A entrevista é um tipo de texto que tem a utilidade de informar as pessoas sobre algum acontecimento social ou fazer com que o público conheça sobre as ideias e opiniões da pessoa que é entrevistada.

Desta maneira, tanto o entrevistado quanto o entrevistador devem se posicionar de maneira correta, procurando pronunciar as palavras de forma correta e mantendo uma boa aparência, para que possa causar uma boa impressão diante daqueles que irão assistir a uma entrevista ou lê-la. Mas não podemos nos esquecer de que tudo aquilo é planejado com antecedência, tem mais chances de obter um bom resultado. Dessa forma, é muito importante elaborar as perguntas de maneira clara e objetiva, procurando sempre facilitar o entendimento.

Estruturalmente, a entrevista compõe-se dos seguintes elementos:

 Manchete ou título – Essa é uma parte que deverá despertar interesse no interlocutor envolvido, podendo ser uma frase criativa ou pergunta interessante. 

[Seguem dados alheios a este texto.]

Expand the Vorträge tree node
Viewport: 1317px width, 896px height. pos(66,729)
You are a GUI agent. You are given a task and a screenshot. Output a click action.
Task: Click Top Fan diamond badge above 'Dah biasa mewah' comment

 Apresentação – É o momento em que se apresentam os pontos de maior relevância da entrevista, como também se destaca o perfil do entrevistado, sua experiência profissional e seu domínio em relação ao assunto abordado. 

Perguntas e respostas – Basicamente, é a entrevista propriamente dita, na qual são retratadas as falas de cada um dos envolvidos.